Thanks for reading — hopefully the two-power-worlds idea takes some of the mystery out of it. If your C-Bus network’s misbehaving or you’re planning an upgrade and want it specced right from the start, the DUKE team is always happy to help. Give us a shout via our contact page and we’ll sort you out.
Frequently asked questions
Why won't my C-Bus lights turn on even though there's power at the board?
The mains powering your lights is separate from the C-Bus power supply that runs the signalling network. If the C-Bus power supply has failed, the switches can’t tell the output units to switch the lights, so nothing responds even though 230V mains is perfectly fine. Suspect the network power supply first.
Do I always need a separate 5500PS power supply?
Not necessarily. Many C-Bus output units (relays and dimmers) have a switchable built-in power supply, so a small system might run off that alone. As the network grows and the unit load increases, we add dedicated supplies like the DIN-rail 5500PS to carry the load with headroom.
What happens if I have two clocks enabled on one C-Bus network?
You get erratic, intermittent behaviour — switches that work sometimes, scenes that half-fire, random delays. A C-Bus network must have exactly one active clock. We use C-Bus Toolkit to confirm only one clock is enabled.
Is the C-Bus power supply dangerous to touch?

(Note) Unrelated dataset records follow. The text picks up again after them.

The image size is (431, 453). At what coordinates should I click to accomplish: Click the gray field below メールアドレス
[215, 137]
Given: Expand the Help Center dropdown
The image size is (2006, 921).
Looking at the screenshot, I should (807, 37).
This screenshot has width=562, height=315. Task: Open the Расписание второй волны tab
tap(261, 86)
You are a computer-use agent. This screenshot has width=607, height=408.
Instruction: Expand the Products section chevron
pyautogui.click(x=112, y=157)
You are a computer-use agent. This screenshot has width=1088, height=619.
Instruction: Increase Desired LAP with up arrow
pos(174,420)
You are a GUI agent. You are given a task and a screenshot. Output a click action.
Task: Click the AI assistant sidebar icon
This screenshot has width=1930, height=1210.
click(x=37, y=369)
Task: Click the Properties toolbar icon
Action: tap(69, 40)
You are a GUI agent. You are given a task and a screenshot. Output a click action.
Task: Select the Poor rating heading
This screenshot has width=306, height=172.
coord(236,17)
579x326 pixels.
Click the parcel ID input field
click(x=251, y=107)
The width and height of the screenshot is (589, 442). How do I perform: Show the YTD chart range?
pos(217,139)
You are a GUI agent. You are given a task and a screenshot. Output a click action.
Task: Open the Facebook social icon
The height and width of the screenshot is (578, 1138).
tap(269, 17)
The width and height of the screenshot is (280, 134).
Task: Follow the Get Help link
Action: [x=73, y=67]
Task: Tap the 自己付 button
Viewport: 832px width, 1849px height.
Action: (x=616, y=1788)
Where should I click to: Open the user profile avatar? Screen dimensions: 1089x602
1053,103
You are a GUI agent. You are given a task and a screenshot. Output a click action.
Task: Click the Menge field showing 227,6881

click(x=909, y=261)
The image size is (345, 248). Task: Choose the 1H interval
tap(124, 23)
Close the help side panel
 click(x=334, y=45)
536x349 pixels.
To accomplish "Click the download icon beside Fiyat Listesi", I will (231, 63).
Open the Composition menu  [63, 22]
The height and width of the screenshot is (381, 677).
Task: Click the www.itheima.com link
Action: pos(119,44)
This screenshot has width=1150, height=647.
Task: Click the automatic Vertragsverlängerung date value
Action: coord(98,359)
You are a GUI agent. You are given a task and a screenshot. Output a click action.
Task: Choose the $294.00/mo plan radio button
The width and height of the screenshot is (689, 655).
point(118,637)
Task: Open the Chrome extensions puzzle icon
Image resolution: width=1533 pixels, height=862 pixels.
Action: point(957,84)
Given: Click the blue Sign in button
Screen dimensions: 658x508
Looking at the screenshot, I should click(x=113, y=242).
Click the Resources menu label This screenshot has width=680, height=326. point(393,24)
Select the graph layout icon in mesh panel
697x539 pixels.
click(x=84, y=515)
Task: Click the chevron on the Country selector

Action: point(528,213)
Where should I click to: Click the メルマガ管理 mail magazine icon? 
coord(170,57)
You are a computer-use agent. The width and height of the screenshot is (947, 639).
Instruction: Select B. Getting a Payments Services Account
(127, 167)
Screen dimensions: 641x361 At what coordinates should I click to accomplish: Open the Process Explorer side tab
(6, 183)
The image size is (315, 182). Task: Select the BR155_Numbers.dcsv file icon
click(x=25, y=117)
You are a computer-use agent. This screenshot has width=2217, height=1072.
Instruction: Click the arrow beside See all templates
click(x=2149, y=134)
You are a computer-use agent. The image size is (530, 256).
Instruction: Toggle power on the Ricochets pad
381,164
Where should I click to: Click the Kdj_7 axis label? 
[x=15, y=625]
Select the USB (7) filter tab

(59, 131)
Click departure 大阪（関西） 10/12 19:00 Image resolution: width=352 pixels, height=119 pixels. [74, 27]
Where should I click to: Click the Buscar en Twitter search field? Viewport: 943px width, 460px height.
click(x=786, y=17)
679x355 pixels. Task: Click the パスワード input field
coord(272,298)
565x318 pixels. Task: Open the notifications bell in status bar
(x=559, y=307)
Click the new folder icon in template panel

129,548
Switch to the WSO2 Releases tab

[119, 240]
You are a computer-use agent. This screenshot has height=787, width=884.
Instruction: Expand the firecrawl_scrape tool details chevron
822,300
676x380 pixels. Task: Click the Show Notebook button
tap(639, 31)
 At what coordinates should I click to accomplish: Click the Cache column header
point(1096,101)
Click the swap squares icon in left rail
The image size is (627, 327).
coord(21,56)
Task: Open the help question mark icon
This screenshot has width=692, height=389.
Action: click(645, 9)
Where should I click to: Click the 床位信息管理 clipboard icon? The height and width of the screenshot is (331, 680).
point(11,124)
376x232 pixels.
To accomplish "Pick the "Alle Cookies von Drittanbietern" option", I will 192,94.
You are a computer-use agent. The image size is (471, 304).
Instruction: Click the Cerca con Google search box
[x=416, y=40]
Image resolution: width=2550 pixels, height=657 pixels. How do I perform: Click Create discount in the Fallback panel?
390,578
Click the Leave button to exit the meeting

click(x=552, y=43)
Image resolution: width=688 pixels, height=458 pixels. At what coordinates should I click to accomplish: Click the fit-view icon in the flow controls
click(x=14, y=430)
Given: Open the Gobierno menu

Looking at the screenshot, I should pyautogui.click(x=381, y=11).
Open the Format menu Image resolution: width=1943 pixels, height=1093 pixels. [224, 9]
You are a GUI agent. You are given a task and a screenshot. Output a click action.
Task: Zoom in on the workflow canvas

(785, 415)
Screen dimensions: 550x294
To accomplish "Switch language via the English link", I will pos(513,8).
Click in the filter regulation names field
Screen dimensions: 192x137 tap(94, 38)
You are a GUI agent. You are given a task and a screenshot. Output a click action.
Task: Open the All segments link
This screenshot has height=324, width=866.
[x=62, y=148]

The pink C-Bus cable carries safe low-voltage SELV signalling. However, the power supply unit itself sits in the switchboard and is fed by 230V mains, so anything inside the board is licensed-electrician work under AS/NZS 3000. Don’t open the board — call us.
How do I know if my C-Bus network has enough power supply capacity?
Every device draws a ‘unit load’, and the power supply needs enough capacity to cover the total with margin. An under-powered network behaves intermittently. We calculate this during design and verify it in C-Bus Toolkit during commissioning.